(Data)
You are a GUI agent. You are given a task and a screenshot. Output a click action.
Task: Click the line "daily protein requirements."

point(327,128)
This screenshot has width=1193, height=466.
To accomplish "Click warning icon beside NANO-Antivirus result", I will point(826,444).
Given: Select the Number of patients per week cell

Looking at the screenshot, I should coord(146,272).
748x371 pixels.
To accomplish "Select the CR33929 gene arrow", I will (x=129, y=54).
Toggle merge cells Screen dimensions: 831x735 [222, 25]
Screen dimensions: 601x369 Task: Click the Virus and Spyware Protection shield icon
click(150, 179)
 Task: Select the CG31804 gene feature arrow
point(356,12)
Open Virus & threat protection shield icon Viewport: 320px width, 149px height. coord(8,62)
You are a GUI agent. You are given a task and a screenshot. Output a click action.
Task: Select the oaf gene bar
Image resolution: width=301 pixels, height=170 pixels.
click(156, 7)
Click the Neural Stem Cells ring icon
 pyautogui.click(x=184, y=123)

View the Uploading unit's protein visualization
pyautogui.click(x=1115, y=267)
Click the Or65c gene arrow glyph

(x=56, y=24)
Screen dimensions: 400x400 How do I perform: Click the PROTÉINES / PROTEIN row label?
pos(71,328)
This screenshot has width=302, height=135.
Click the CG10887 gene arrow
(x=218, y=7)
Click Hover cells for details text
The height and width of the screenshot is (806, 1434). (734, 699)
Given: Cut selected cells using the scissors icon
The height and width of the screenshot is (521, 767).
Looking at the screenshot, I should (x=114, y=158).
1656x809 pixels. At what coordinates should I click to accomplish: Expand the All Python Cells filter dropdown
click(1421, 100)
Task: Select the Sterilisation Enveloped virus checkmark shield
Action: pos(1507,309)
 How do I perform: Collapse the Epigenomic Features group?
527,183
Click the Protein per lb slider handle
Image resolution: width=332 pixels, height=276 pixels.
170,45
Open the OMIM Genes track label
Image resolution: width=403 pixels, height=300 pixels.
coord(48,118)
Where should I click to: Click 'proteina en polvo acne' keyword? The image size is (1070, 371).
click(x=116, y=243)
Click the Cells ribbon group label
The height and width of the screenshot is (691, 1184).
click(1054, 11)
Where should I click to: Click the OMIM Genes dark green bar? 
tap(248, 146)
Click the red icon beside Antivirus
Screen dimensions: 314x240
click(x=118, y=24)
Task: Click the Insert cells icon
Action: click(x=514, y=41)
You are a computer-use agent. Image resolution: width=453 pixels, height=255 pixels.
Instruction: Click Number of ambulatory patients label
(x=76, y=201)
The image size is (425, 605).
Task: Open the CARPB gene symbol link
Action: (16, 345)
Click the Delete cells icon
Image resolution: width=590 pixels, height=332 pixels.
(End Data)
#### Task brief
Write the data out once more. Keep every word the same.

#### Expected answer
You are a GUI agent. You are given a task and a screenshot. Output a click action.
Task: Click the line "daily protein requirements."

point(327,128)
This screenshot has width=1193, height=466.
To accomplish "Click warning icon beside NANO-Antivirus result", I will point(826,444).
Given: Select the Number of patients per week cell

Looking at the screenshot, I should coord(146,272).
748x371 pixels.
To accomplish "Select the CR33929 gene arrow", I will (x=129, y=54).
Toggle merge cells Screen dimensions: 831x735 [222, 25]
Screen dimensions: 601x369 Task: Click the Virus and Spyware Protection shield icon
click(150, 179)
 Task: Select the CG31804 gene feature arrow
point(356,12)
Open Virus & threat protection shield icon Viewport: 320px width, 149px height. coord(8,62)
You are a GUI agent. You are given a task and a screenshot. Output a click action.
Task: Select the oaf gene bar
Image resolution: width=301 pixels, height=170 pixels.
click(156, 7)
Click the Neural Stem Cells ring icon
 pyautogui.click(x=184, y=123)

View the Uploading unit's protein visualization
pyautogui.click(x=1115, y=267)
Click the Or65c gene arrow glyph

(x=56, y=24)
Screen dimensions: 400x400 How do I perform: Click the PROTÉINES / PROTEIN row label?
pos(71,328)
This screenshot has width=302, height=135.
Click the CG10887 gene arrow
(x=218, y=7)
Click Hover cells for details text
The height and width of the screenshot is (806, 1434). (734, 699)
Given: Cut selected cells using the scissors icon
The height and width of the screenshot is (521, 767).
Looking at the screenshot, I should (x=114, y=158).
1656x809 pixels. At what coordinates should I click to accomplish: Expand the All Python Cells filter dropdown
click(1421, 100)
Task: Select the Sterilisation Enveloped virus checkmark shield
Action: pos(1507,309)
 How do I perform: Collapse the Epigenomic Features group?
527,183
Click the Protein per lb slider handle
Image resolution: width=332 pixels, height=276 pixels.
170,45
Open the OMIM Genes track label
Image resolution: width=403 pixels, height=300 pixels.
coord(48,118)
Where should I click to: Click 'proteina en polvo acne' keyword? The image size is (1070, 371).
click(x=116, y=243)
Click the Cells ribbon group label
The height and width of the screenshot is (691, 1184).
click(1054, 11)
Where should I click to: Click the OMIM Genes dark green bar? 
tap(248, 146)
Click the red icon beside Antivirus
Screen dimensions: 314x240
click(x=118, y=24)
Task: Click the Insert cells icon
Action: click(x=514, y=41)
You are a computer-use agent. Image resolution: width=453 pixels, height=255 pixels.
Instruction: Click Number of ambulatory patients label
(x=76, y=201)
The image size is (425, 605).
Task: Open the CARPB gene symbol link
Action: (16, 345)
Click the Delete cells icon
Image resolution: width=590 pixels, height=332 pixels.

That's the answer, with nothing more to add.